Selfie. By Patrik Nygren, Flickr. CC-BY-SA https://flic.kr/p/nk9b1w

Selfie. By Patrik Nygren, Flickr. CC-BY-SA

Instead of wrapping up 2015 I decided to make a list of topics that will get special attention from me in 2016. I don’t mention specific methods or technologies like AR, VR, Big Data, mobile solutions, Makerspaces, 3D-printing, etc. Instead I look at a few areas that are essential for digital transformation. To merge analogue and digital work practice presents the biggest challenge for museums in 2016, and if done successfully will enable the transition towards the postdigital museum.

(Ed. Jan. 12, extending section on ecosystem, Jan. 15 adding to last section The Big Challenge, Jan. 19 link to HBR).

Mapping the visitor ecosystem – and walking the last mile

Illustration: Kajsa Hartig, CC-BY.

Illustration: Kajsa Hartig, CC-BY.

Where physical meets digital and paying attention to the last mile: Mapping (and understanding) the visitor experience, and the ecosystem in which the visitor encounters the museum, will move museums one step towards the postdigital realm. As the visitor experience now has to be delivered through multiple channels in a coherent and relevant way, digital and physical must be considered as one:

”Understanding visitor journey also means understanding that a visitor’s experience doesn’t start and end with a physical visit to the Museum. The visitor’s experience starts before they arrive, exists during the visit and extends after they leave. It starts with anticipating, planning and discovering. The experience doesn’t end when the visitor leaves.Thinking about extending the visitor journey with digital channels also requires understanding where your visitors physically are at various stages of the journey, and the digital channels and content types that make the most sense at each stage. A journey may comprise many digital channels, designed to fit specific stages and information needs and types and contexts. They do not expect multiple digital experiences, but one seamless experience with information that hands off from one channel to another and that makes sense for what they need at each stage. Visitors expect information when they want it, how they want it, and specific to the purpose.”
*-*-*
=== Exercise aim ===
From the excerpt on museums in 2016, list every specific method or technology that the author says will not be mentioned.

=== Data provided ===
*-*-*
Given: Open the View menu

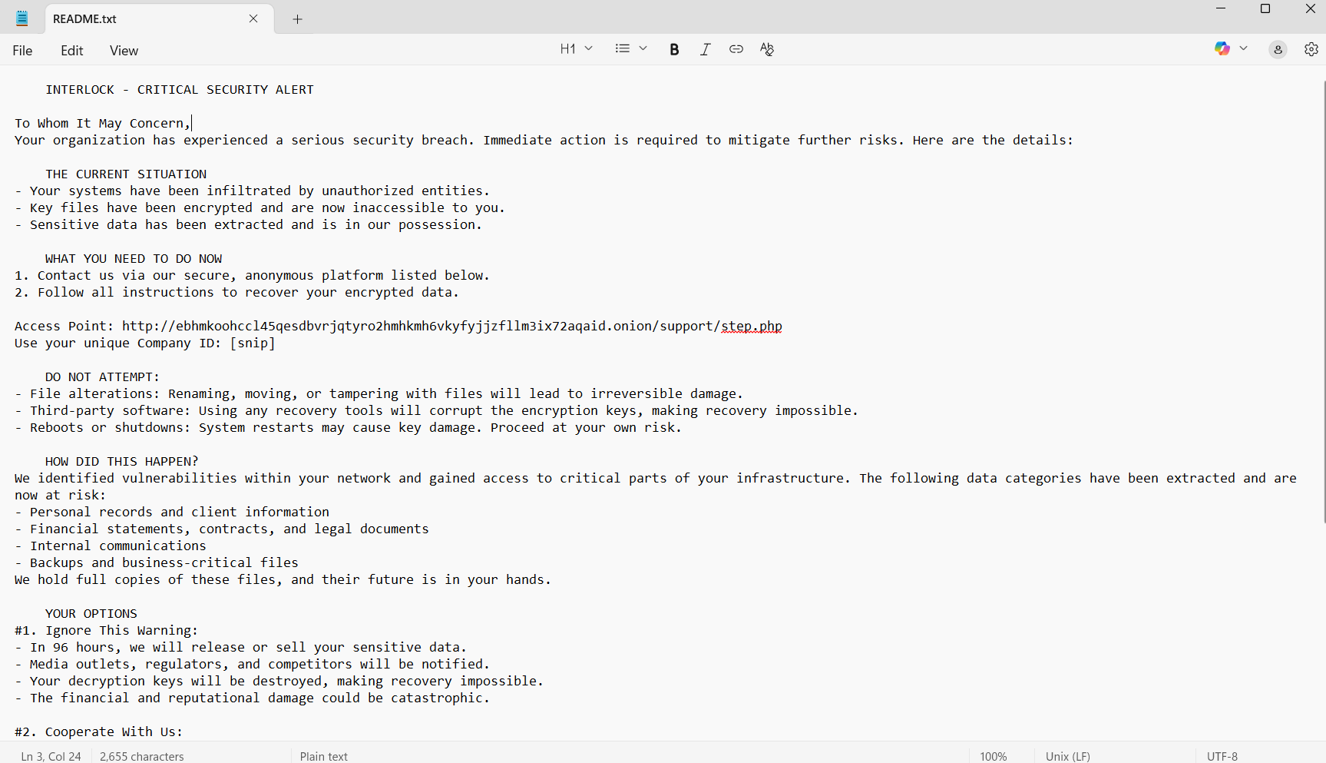Looking at the screenshot, I should (124, 51).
*-*-*
=== Solution to the exercise ===
AR, VR, Big Data, mobile solutions, Makerspaces, 3D-printing